‘Собрание сочинений в тридцати томах’: Государственное издательство художественной литературы, Москва, 1949
Том 11. По Руси. Рассказы 1912-1917
За окном моего чердака в нежных красках утренней зари прощально сверкает зеленоватая Венера.
Тихо. Старый, тесно набитый жильцами дом огородника Хлебникова мертво спит, это жалкий дом — серая развалина в два этажа, со множеством пристроек. Деловитый, купеческий город выгнал его на окраину, к полям орошения, он торчит среди отбросов города безобразной кучей дерева, одиноко и печально. В нем живут люди, никому — да и себе самим — не нужные, жизнь измяла их, высосала и выплюнула в поле, вместе с содержимым выгребных ям.
Все они ворчат, ноют, жалуются, ругают полицию, городскую управу, купечество, а всего больше и злее — друг друга. Чем они живут — нельзя понять, но кажется, что они высасывают друг из друга остатки жизненных сил и — этим сыты. Все они — безличны, их безличие особенно подчеркнуто тем, что многие женщины ходят в мужских пиджаках, а мужчины — в женских кофтах и кацавейках. Молодежи среди них — нет, и нет детей старше пяти, шести лет, — семилетние уже отправлены куда-то в город, ‘в работу’, а маленькие — незаметны в доме, они, точно крысы, прячутся по уголкам, пугливые и всегда голодные. Только бывшая актриса Орлова, нищая и ростовщица, не отдала ‘в работу’ своих внучат-погодков Зинку и Сашку, сорванцов, которые совершенно одичали и возбуждают у жителей Хлебникова скрытую ненависть и явный страх. Их с наслаждением избили бы, но — нельзя: почти все должны старухе Орловой, в кабале у нее.
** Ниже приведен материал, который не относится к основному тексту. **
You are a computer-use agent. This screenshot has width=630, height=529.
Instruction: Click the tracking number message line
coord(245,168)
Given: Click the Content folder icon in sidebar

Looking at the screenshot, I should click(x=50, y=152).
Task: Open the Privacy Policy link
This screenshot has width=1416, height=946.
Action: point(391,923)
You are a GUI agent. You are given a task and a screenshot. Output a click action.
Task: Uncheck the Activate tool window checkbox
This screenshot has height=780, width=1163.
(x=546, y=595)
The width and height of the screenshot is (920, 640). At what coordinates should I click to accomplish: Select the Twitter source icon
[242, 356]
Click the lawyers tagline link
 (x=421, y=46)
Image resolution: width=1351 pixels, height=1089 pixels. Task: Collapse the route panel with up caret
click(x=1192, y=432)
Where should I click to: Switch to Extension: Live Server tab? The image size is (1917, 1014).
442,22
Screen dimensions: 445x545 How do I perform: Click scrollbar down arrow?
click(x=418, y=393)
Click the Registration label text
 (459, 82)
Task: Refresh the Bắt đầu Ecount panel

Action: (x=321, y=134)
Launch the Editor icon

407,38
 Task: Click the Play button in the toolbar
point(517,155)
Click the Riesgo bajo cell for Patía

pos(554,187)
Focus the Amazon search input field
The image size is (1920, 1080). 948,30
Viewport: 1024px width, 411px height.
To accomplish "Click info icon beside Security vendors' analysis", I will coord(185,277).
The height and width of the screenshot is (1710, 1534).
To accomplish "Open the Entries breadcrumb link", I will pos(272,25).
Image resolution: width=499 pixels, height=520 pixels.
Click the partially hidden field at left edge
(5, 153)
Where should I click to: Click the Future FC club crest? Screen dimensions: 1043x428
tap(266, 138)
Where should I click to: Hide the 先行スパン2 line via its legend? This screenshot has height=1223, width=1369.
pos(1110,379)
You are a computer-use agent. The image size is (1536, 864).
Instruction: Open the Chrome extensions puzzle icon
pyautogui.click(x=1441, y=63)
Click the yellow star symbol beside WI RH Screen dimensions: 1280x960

Смеются квартиранты Хлебникова редко и всегда злорадно, смеются над параличным чиновником Воронцовым, который девять лет хлопочет о восстановлении его в правах наследства к имуществу двоюродной сестры баронессы Торшоу, над чистенькой и аккуратной, точно кошка, старушкой Бердниковой, дочерью интенданта, умершего под судом, — она считается полуумной, потому что тоже всё хлопочет о восстановлении честного имени своего отца, смеются над больным дьяконом Любомировым, расстриженным ‘за незаконную любовь’ — как он говорит, ‘за убийство в драке’ — как утверждают другие.
Дьякон — огромный человек, очень волосатый, с маленькими глазками кабана и зубами лошади, он молчалив, задумчив и кажется смиренным человеком, но если при нем нарушается то, что он считает ‘порядком жизни’, — он говорит могильным голосом:
— Взбучку дать!
В доме Хлебникова только один человек живет всем слышной и всеми видимой работой, — это бондарь Кешин, маленький крепкий человечек лет пятидесяти. Он такой же чистый и порядочный, как старушка Бердникова, головка у него маленькая, круглая, светло-желтой кости, ее красиво окружает венчик седых кудрей, лицо — розовое, точно яблоко анис, и на нем серьезно блестят спокойные, разумные глаза. Говорит он мало, высоким бабьим голосом, и носит жиденькие, длинные китайские усы, концами вниз, — это делает его розовую мордочку умильной. Он просыпается раньше всех в доме и тотчас начинает колотить деревянным молотком по бочкам, кадкам, лоханям, — точно бьет в большой барабан.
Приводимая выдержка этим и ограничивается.